ASSIGNED TASK –
Print all of the data exactly, but drop the pictures.
##### RECORD SET #####
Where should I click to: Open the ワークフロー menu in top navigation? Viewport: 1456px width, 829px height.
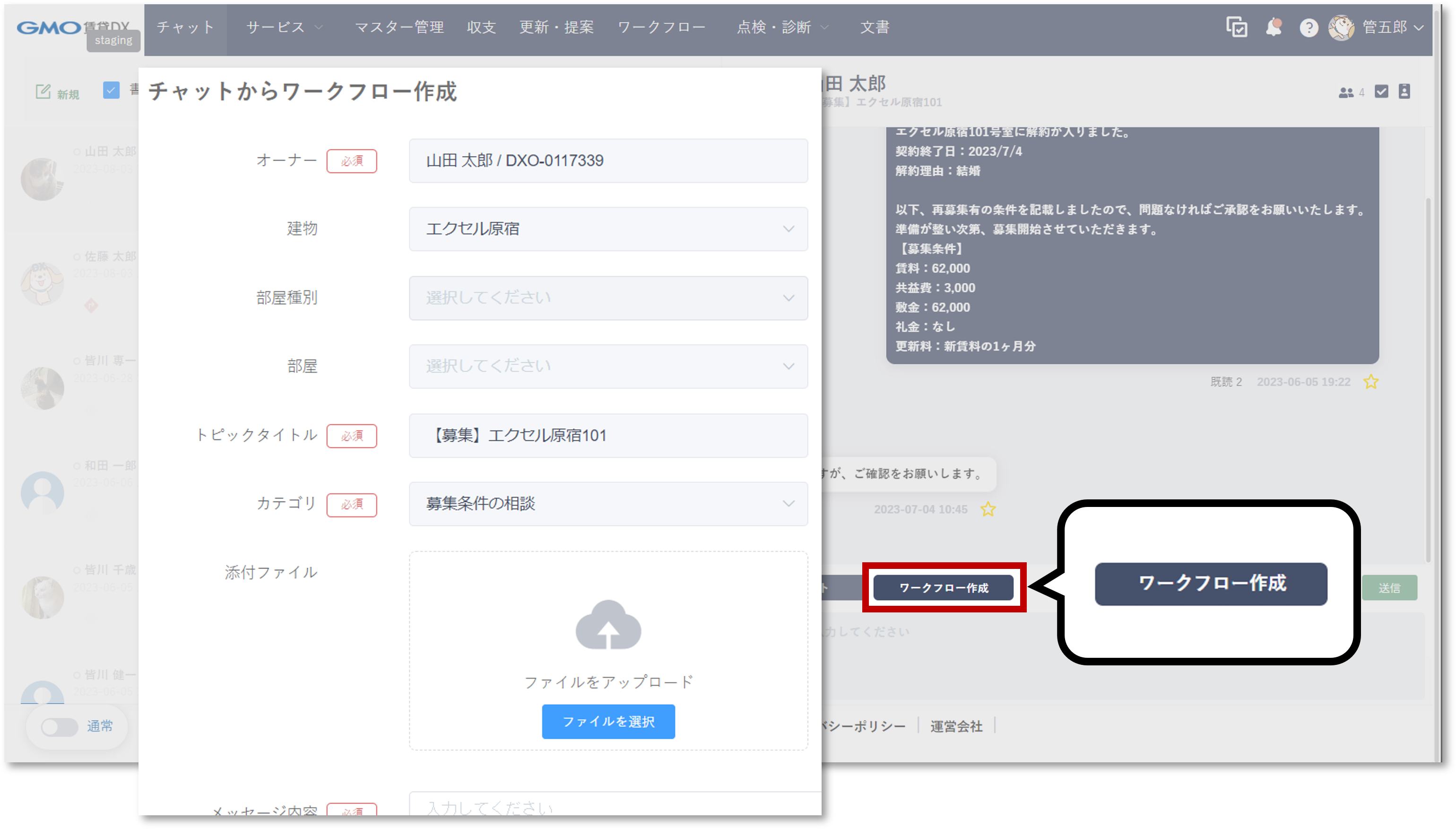point(661,27)
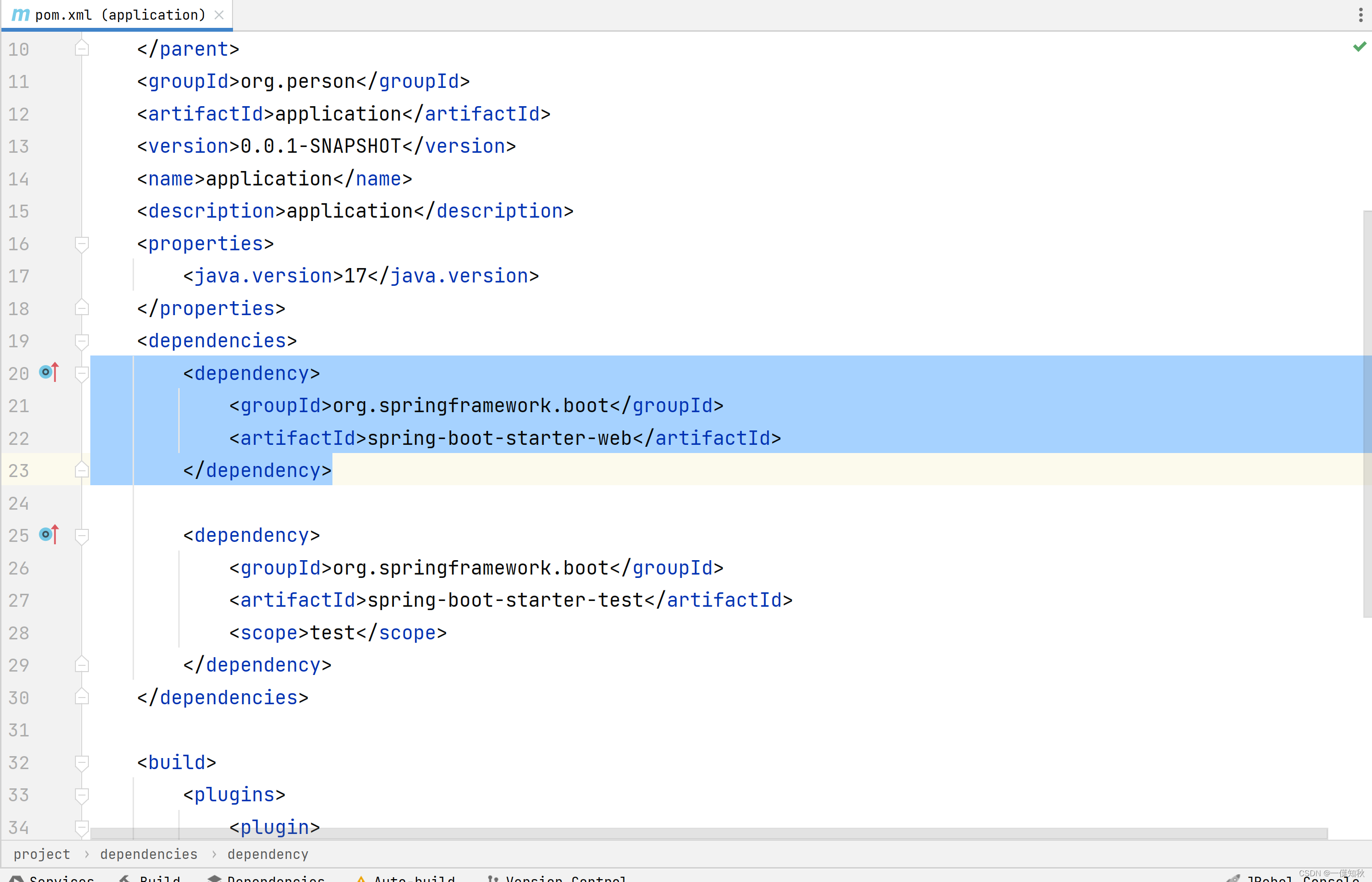The width and height of the screenshot is (1372, 882).
Task: Open the editor tabs options menu
Action: [1360, 15]
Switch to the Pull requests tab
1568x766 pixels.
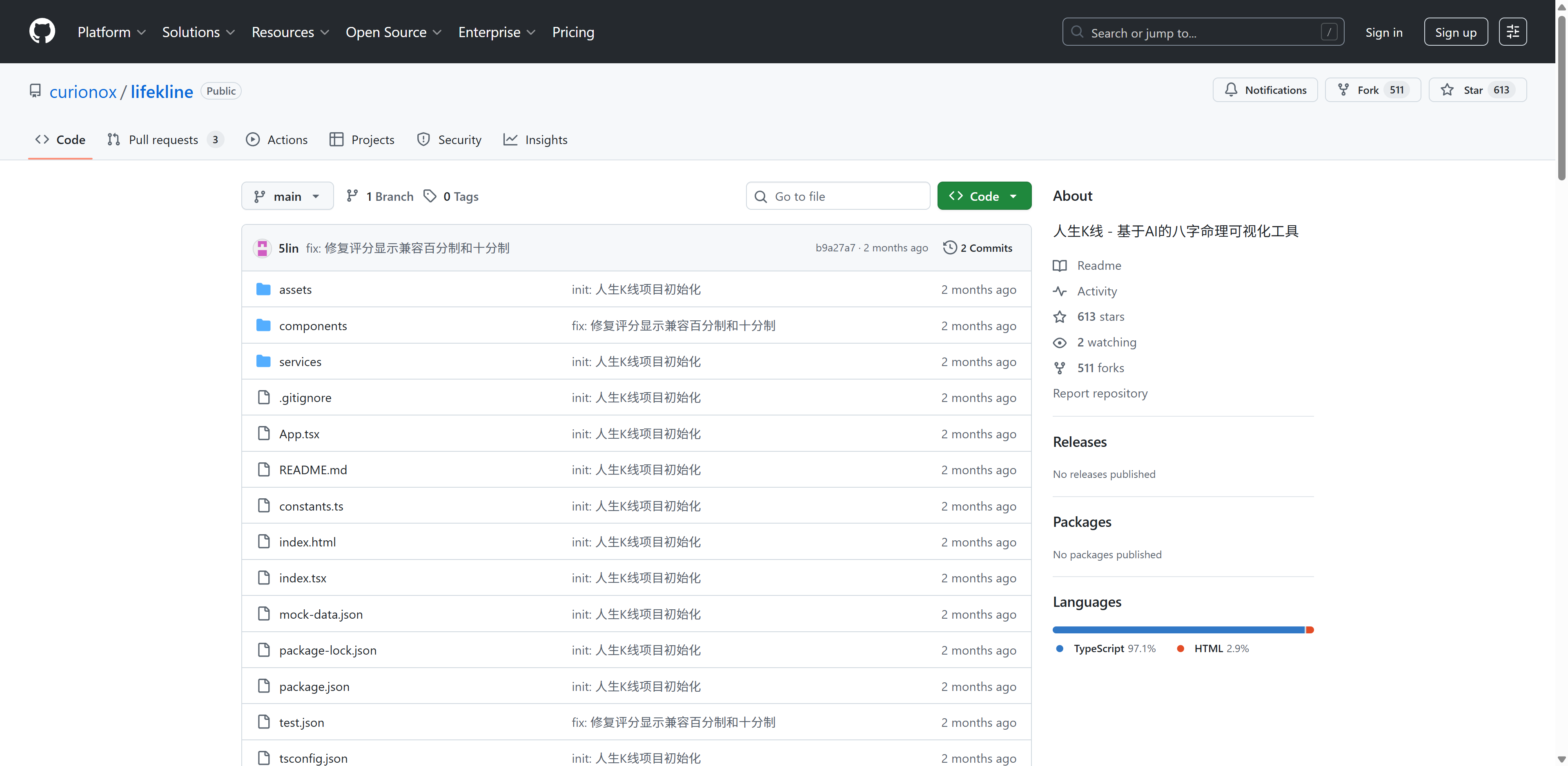[x=163, y=140]
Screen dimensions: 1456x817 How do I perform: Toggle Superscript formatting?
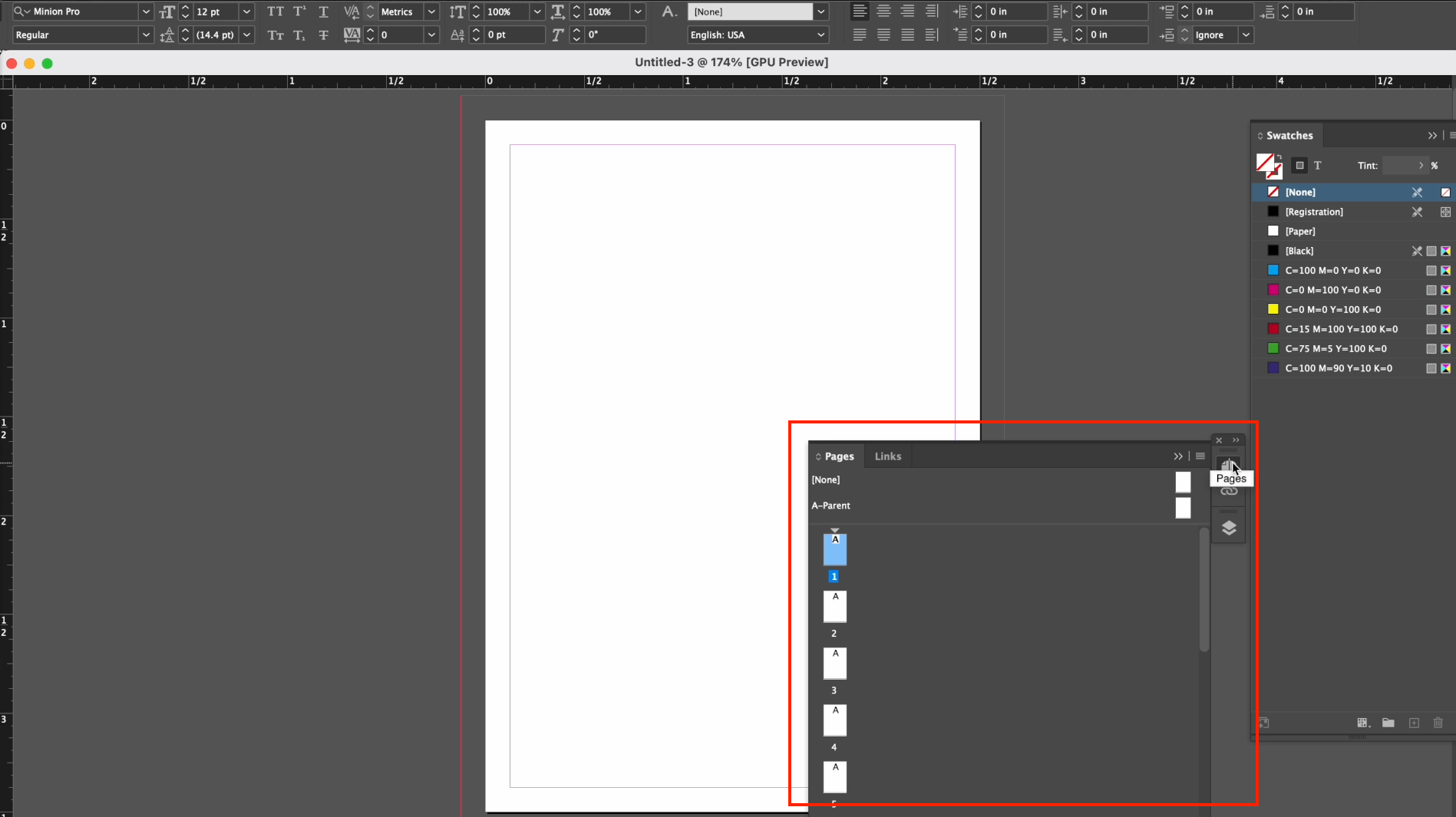pyautogui.click(x=299, y=12)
#####
EXERCISE ANSWER –
Where should I click to: Open the ワークフロー menu in top navigation? Viewport: 1456px width, 829px height.
point(661,27)
The width and height of the screenshot is (1372, 882).
Task: Open the editor tabs options menu
Action: [1360, 15]
Switch to the Pull requests tab
1568x766 pixels.
[x=163, y=140]
Screen dimensions: 1456x817 How do I perform: Toggle Superscript formatting?
pyautogui.click(x=299, y=12)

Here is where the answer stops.